The version of the webpage you downloaded using the previous command still has one major flaw: the links on the page don't work. Or, rather, the links to the 'Felinae' and 'Pantherinae' pages are broken, because those links are made relative to the webpage, and the corresponding files don't exist in the client's folder. The link to Wikipedia in the page footer does still work, because the href attribute of that link is set to a full URI.

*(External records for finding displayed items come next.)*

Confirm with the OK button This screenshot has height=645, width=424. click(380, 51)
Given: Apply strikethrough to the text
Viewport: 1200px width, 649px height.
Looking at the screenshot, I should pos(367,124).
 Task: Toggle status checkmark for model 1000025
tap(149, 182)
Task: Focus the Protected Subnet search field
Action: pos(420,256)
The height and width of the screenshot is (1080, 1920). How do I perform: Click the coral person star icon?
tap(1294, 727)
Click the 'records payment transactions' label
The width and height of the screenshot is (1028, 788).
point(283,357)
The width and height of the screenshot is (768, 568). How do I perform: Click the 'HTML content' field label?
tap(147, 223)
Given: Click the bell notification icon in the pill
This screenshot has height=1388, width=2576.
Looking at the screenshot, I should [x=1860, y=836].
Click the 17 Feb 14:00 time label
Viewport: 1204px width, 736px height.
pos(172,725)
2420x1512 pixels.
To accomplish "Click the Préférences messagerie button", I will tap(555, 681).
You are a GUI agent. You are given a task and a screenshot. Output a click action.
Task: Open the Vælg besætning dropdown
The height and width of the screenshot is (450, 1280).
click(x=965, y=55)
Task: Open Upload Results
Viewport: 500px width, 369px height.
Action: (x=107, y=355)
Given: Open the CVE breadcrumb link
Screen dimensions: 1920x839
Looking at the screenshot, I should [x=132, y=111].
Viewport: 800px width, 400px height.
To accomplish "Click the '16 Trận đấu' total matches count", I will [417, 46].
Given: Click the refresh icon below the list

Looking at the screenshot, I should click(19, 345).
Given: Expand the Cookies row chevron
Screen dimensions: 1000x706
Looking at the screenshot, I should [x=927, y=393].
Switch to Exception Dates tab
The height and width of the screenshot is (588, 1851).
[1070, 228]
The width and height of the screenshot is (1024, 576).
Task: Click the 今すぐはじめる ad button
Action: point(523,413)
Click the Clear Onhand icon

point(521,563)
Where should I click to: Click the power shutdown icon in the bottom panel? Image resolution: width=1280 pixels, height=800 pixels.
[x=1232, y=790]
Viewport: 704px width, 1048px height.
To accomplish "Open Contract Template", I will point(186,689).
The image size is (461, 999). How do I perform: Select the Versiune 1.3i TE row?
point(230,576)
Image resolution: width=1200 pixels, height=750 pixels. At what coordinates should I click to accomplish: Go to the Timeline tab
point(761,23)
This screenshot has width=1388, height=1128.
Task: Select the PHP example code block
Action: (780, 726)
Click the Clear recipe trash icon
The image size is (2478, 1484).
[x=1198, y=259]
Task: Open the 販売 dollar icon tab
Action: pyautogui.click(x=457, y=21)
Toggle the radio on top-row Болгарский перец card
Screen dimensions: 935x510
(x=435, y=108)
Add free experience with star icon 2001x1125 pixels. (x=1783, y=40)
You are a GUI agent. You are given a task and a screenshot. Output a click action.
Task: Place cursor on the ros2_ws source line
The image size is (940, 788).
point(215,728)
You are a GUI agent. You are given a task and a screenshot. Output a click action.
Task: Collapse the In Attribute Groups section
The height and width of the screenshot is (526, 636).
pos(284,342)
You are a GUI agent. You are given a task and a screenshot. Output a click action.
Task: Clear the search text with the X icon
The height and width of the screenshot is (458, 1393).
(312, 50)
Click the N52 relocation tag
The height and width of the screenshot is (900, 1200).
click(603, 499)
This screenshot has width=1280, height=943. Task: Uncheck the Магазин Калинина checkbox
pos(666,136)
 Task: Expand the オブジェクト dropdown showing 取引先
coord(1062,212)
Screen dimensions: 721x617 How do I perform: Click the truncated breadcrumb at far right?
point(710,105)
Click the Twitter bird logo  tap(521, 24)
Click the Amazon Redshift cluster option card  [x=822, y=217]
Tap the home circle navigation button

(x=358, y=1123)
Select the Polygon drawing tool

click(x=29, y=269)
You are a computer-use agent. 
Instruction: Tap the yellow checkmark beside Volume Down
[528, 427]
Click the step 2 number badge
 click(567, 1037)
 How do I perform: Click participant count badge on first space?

What do we do if we want to download more than one webpage from a site? Wget supports something called 'recursive downloading'. Simply put, when used in this manner it will follow all links internal to a site and download the resources displayed at those links, storing a copy locally and creating a directory structure if necessary. One version of this recursion is to use the -r (or --recursive) option, which downloads all linked pages up to a certain maximum depth. Try this out:

wget -r -l 1 localhost:8080/index.html

This downloads recursively with the 'level' (maximum depth of recursion) set to 1 level of recursion. You should see that both the requested index.html and the two pages linked from that resource have been downloaded, along with robots.txt. Notice as well that the Wikipedia page has not been downloaded -- it's not hosted at localhost:8080, so wget ignores it, and the link will work from the downloaded page anyway. Our two newly-downloaded pages, however, will contain dead links to other pages, because we limited the depth of recursion to just one hop. If we increase this:

wget -r -l 2 localhost:8080/index.html

You'll see that a lot more files get downloaded. These are only very small, simple web-pages, without many links (contrast, for example, any given Wikipedia page). Very short recursion depths can capture an awful lot of a domain, and if you ever tell wget to crawl links without caring about which domain they belong to, this becomes explosively worse (-l 2 in such a case for our index.html would involve downloading everything linked from the Wikipedia page referenced in the footer -- several hundred resources). In the case of our cattax website, however, there are still a few pages that are more than 2 steps away from the index page. Let's start afresh:

rm -r localhost:8080
wget -m localhost:8080/index.html

The -m flag is designed to provide some sensible defaults for 'mirroring' an entire website (something you might do if you wanted to keep a copy of it for offline browsing, or for providing a public backup of a valuable resource). It sets the recursion level to infinite and checks timestamps before downloading files, as well as setting a few more configuration settings. For many cases where you might want to download an entire website, this is the flag you would use -- perhaps also with a polite -w 1, which sets a 1-second delay between requests, to avoid over-burdening the server if the website is large.

Further Exercises

Read man wget to understand what the -i --force-html and --spider options do. Download a copy of this webpage (the one you are currently reading) and use wget to test all the links on the page. Are there any broken links?
Tell wget to use a different user agent string in a request to your server running on localhost. Check what the request looks like to your server.
How would wget -r -l 1 http://example.com differ from wget -p http://example.com? (Hint: think about external resources).
Look for 'Recursive Accept/Reject options' in the wget manpage. How would you get wget to crawl pages from multiple different domains?
Look up what -nc does. What is clobbering, and why would or wouldn't you want to do it?